▶ _Set tasks_
- a) In the JupyterHub deployment write-up, how many concurrent student users did the deployment need to be able to scale to?
- b) Do the following statements agree with the JupyterHub deployment write-up? For each, answer yes or no and quote the deciding words.
(i) The eResearch office received the support request at the start of February.
(ii) The request was for undergraduate teaching.
(iii) The Jupyter notebook combines three components.

▶ _Passage shown_
An IAC public cloud deployment of JupyterHub for Kubernetes with SAML SSO
At the start of February, the eResearch office received a support request to help implement and manage a JupyterHub deployment. The request from QUT school of Information Systems was for post-graduate teaching.
The requirements of this deployment included:
- A public facing JupyterHub site
- Simple and secure authentication for students
- Easy to configure Jupyter notebooks flavours
- Responsive and performance focused Jupyter Notebooks
- The ability to scale to ~250 concurrent student users
First things first, what is a Jupyter Notebook?
The Jupyter notebook extends the console-based approach to interactive computing in a qualitatively new direction, providing a web-based application suitable for capturing the whole computation process: developing, documenting, and executing code, as well as communicating the results. The Jupyter notebook combines two components:
A web application: a browser-based tool for interactive authoring of documents which combine explanatory text, mathematics, computations and their rich media output.

▶ _Entries provided_
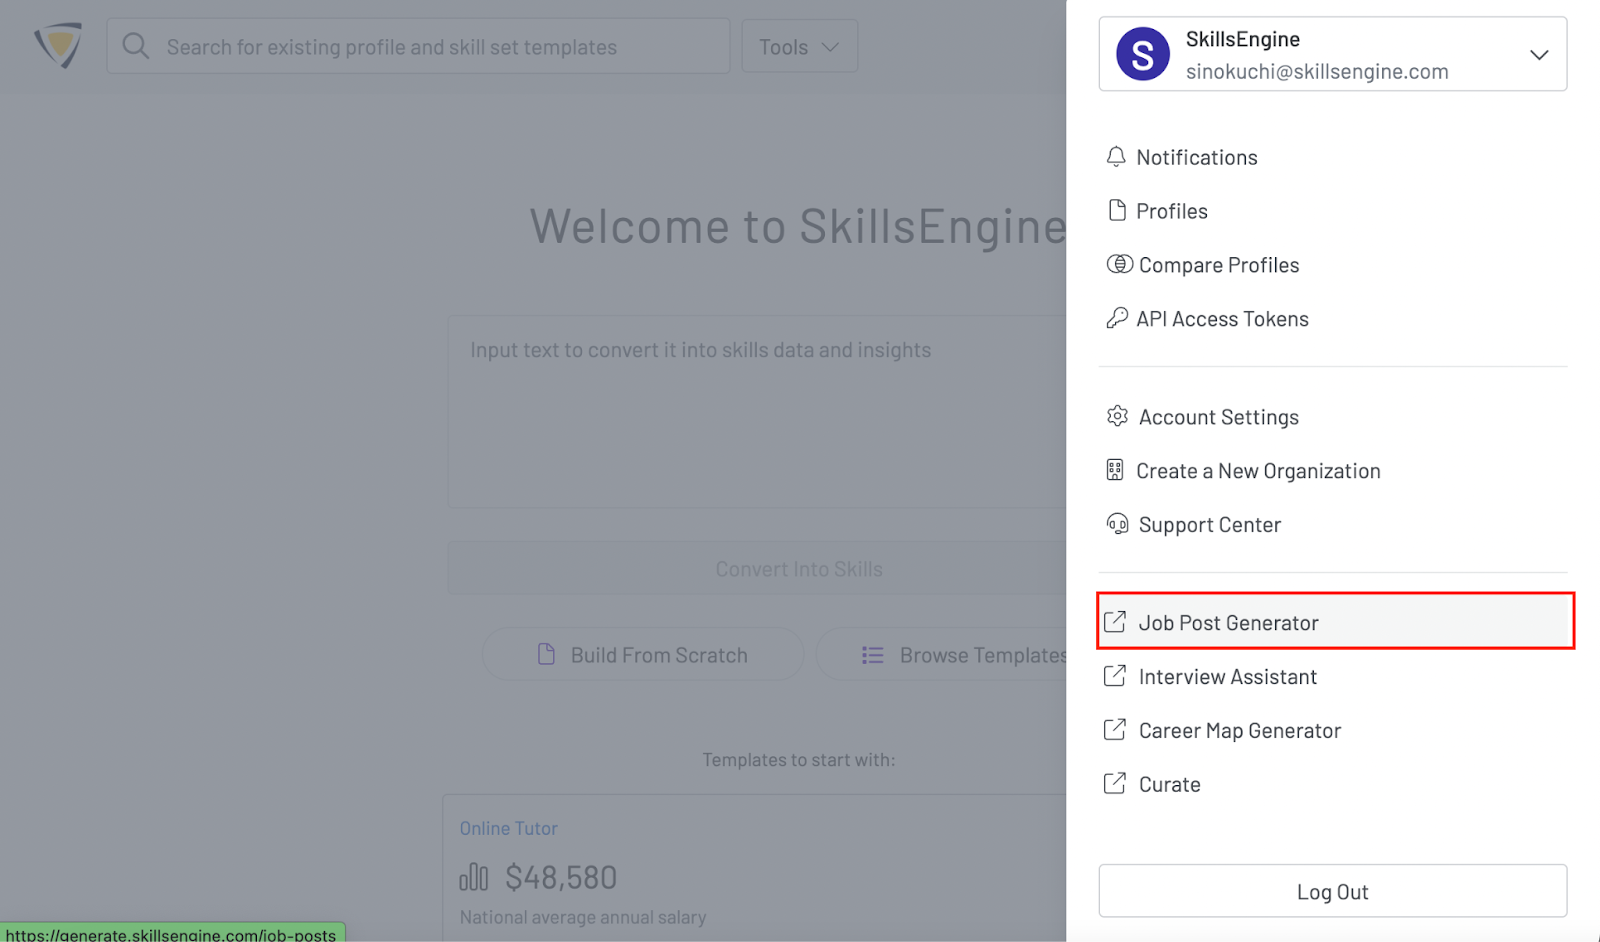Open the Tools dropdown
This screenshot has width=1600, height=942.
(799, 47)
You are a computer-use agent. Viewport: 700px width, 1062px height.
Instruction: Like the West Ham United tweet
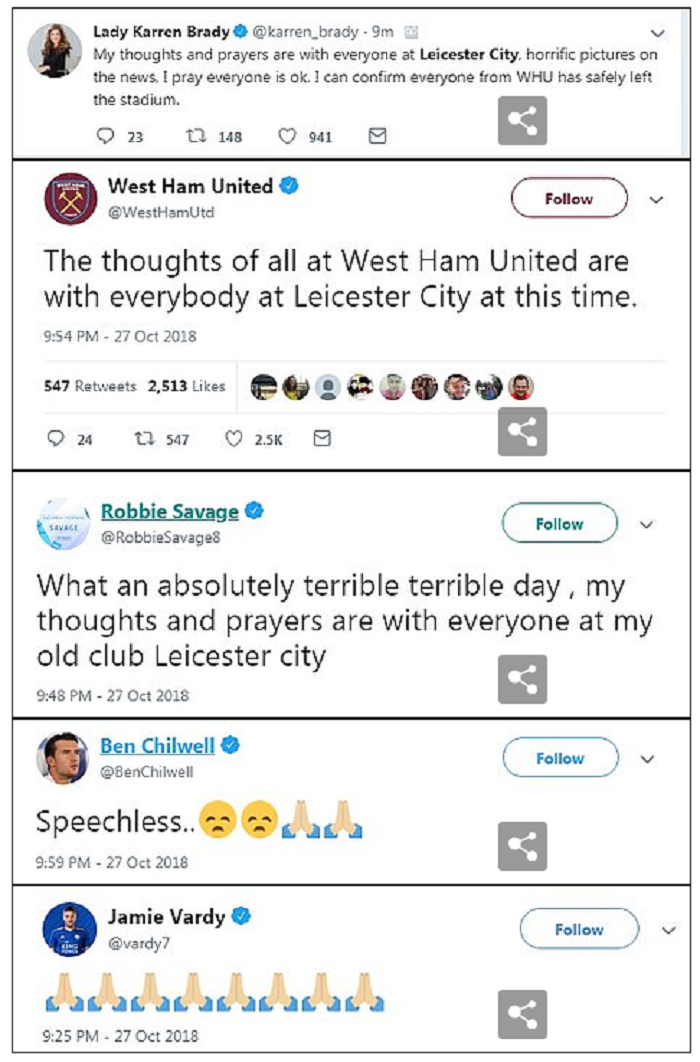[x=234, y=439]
---
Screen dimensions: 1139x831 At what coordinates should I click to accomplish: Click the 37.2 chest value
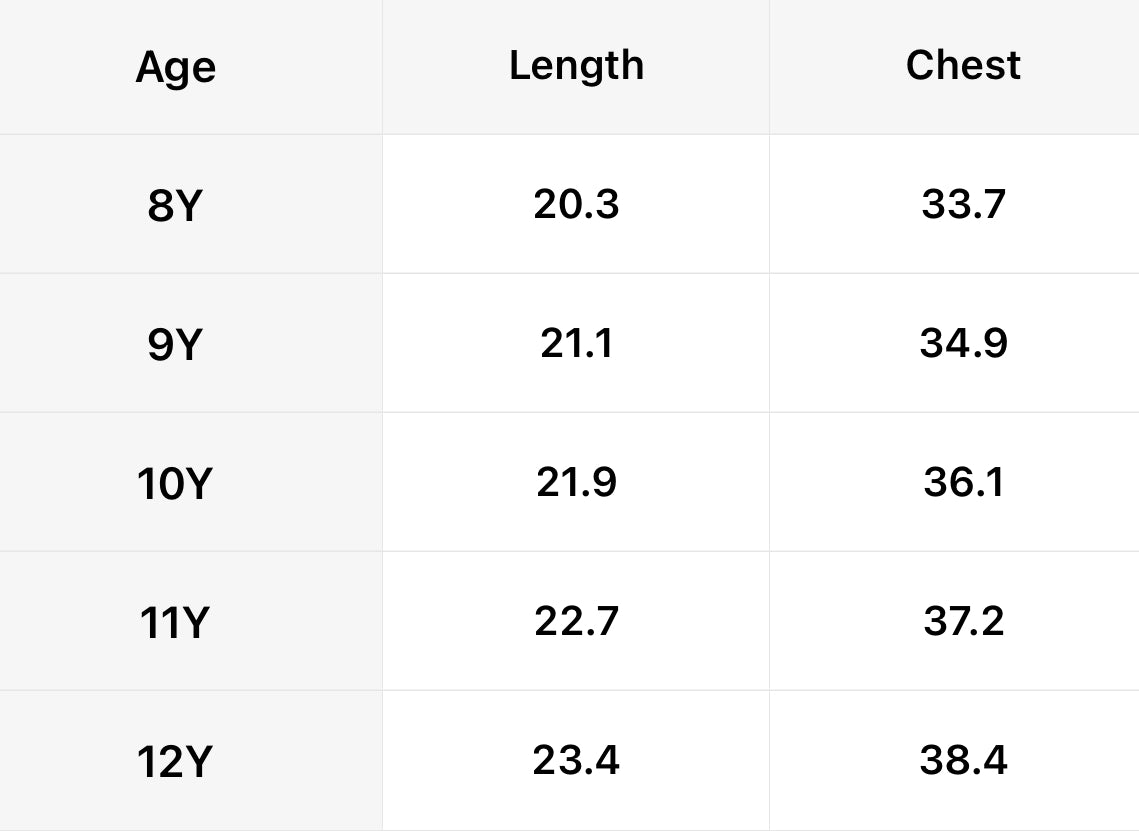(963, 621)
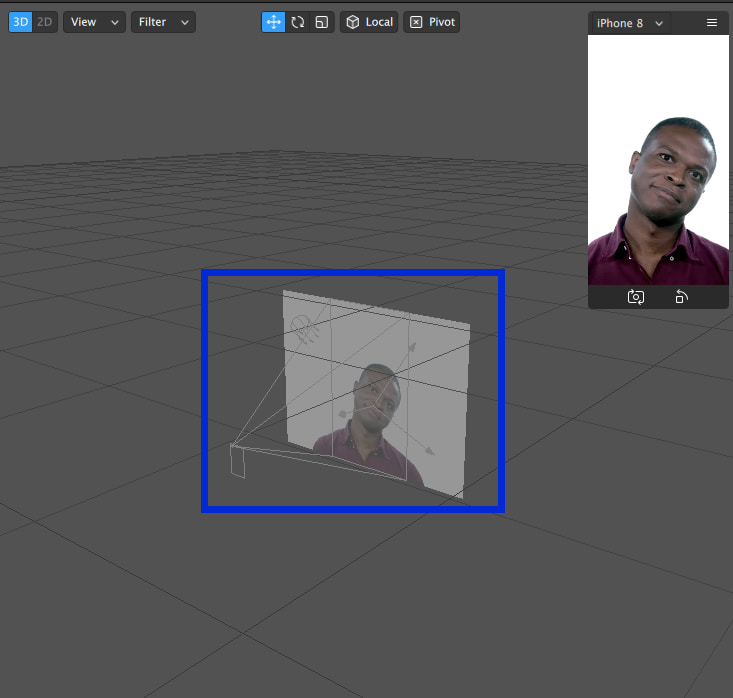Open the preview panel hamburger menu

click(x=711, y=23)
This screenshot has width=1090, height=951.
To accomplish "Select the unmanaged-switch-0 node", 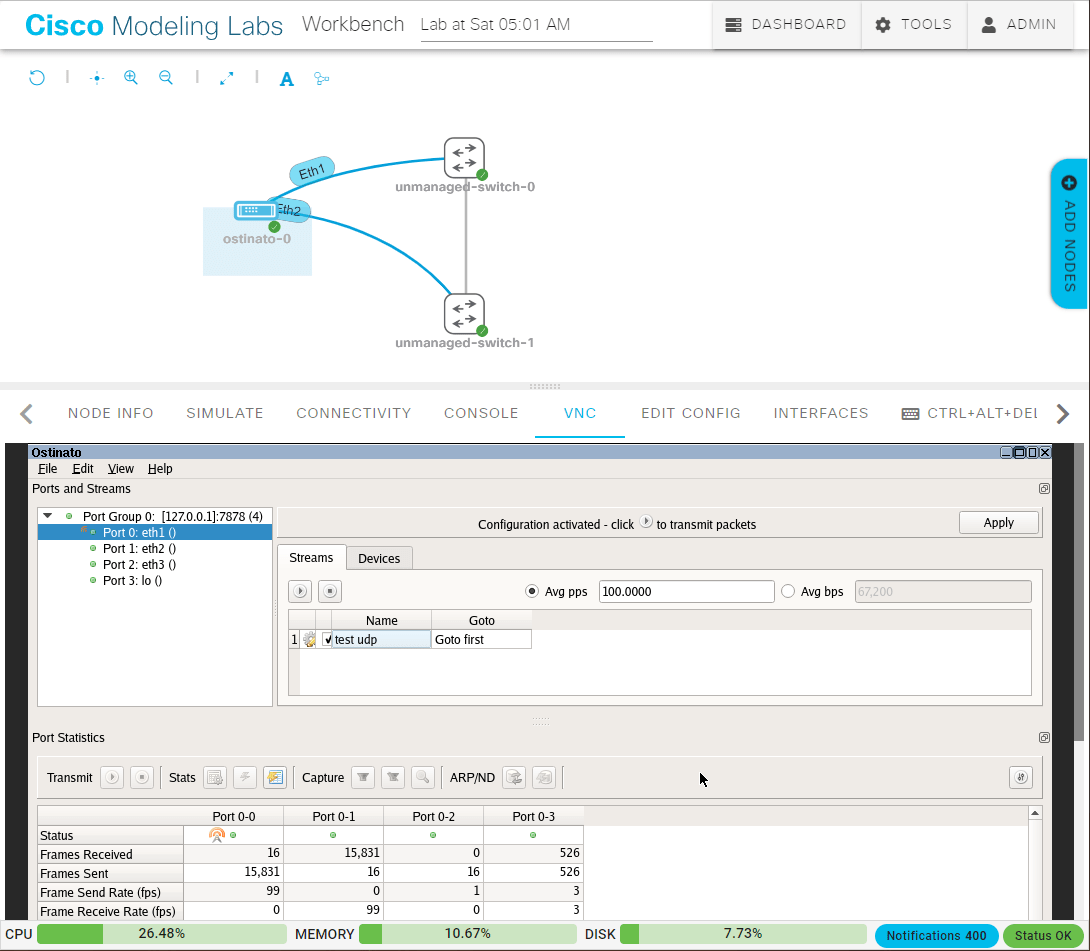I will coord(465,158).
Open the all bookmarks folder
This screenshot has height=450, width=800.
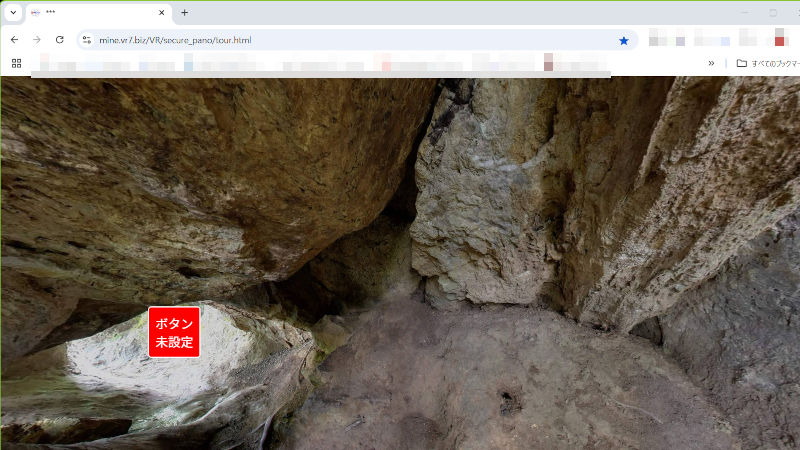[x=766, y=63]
...
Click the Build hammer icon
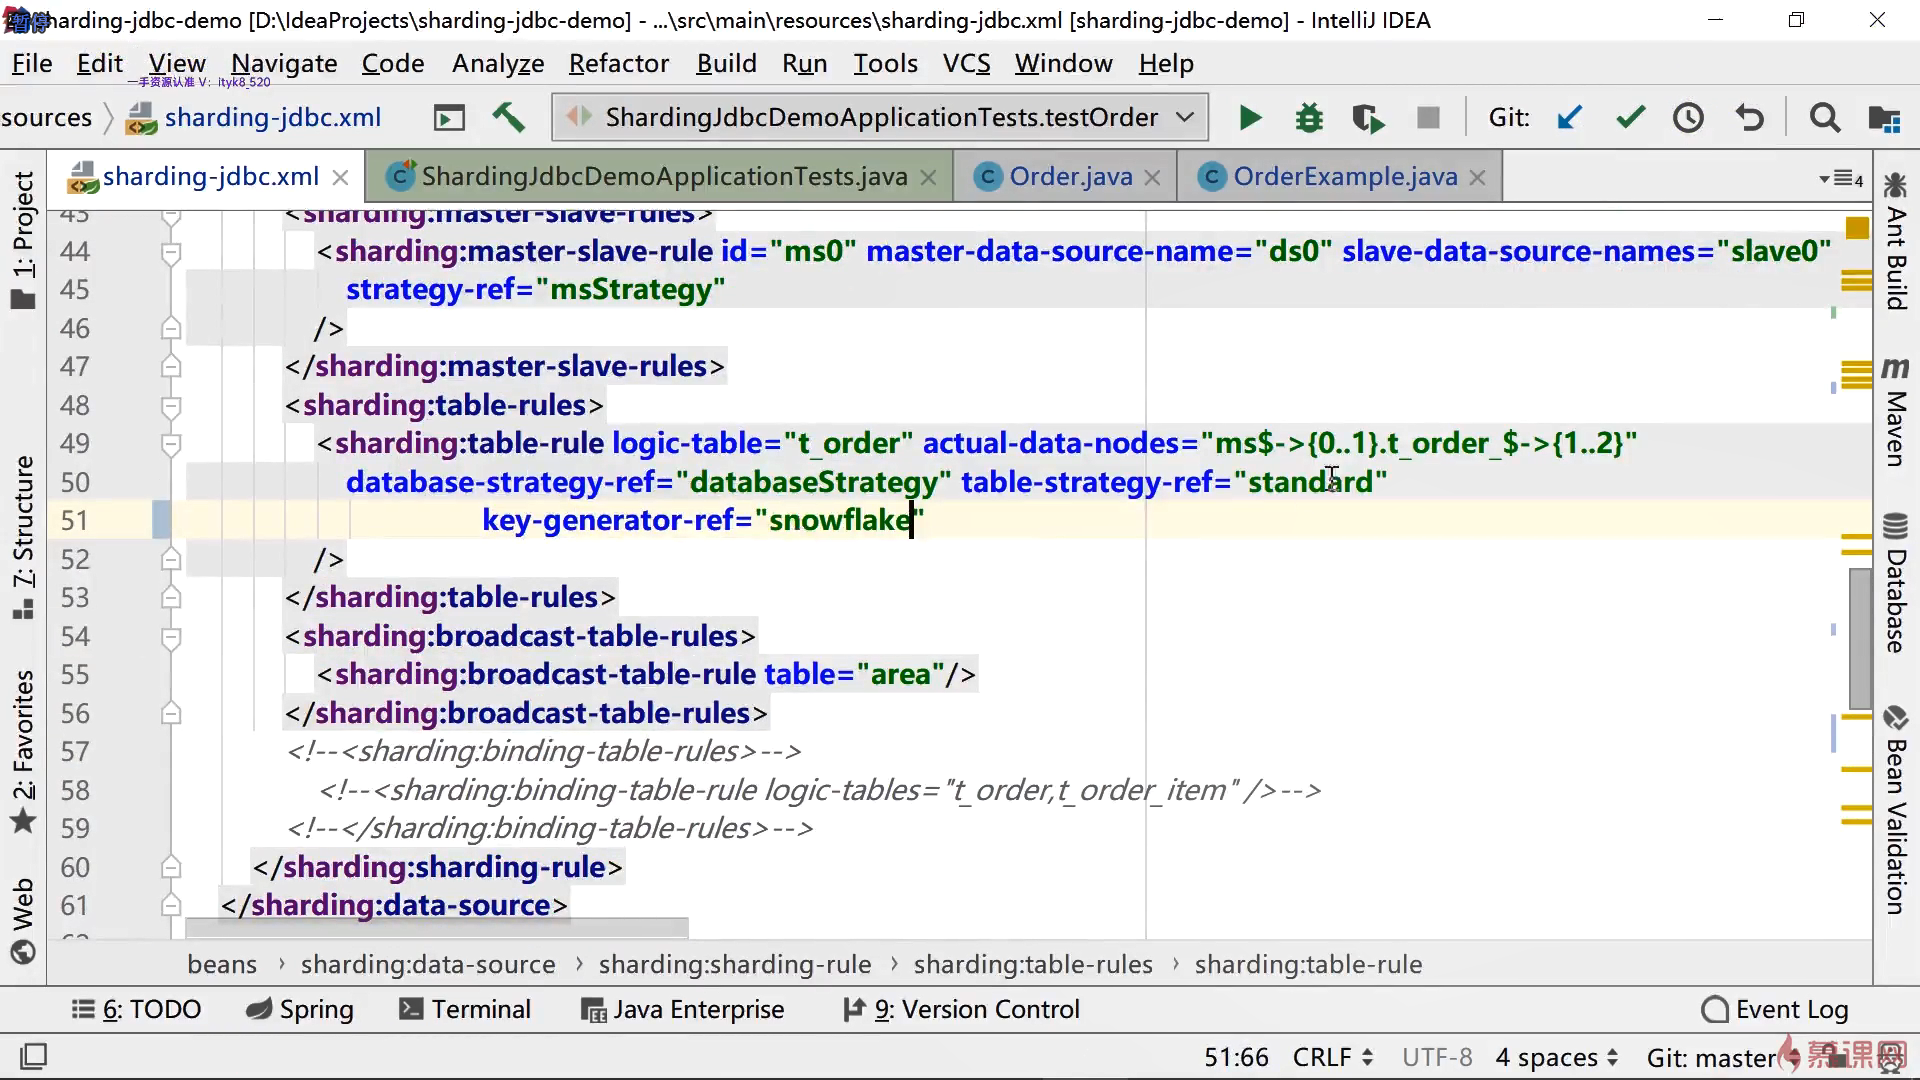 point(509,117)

▶ _Results for the exercise_
- a) About 250 concurrent student users.

- b)
(i) Yes: "At the start of February, the eResearch office received a support request"
(ii) No: "The request from QUT school of Information Systems was for post-graduate teaching."
(iii) No: "The Jupyter notebook combines two components"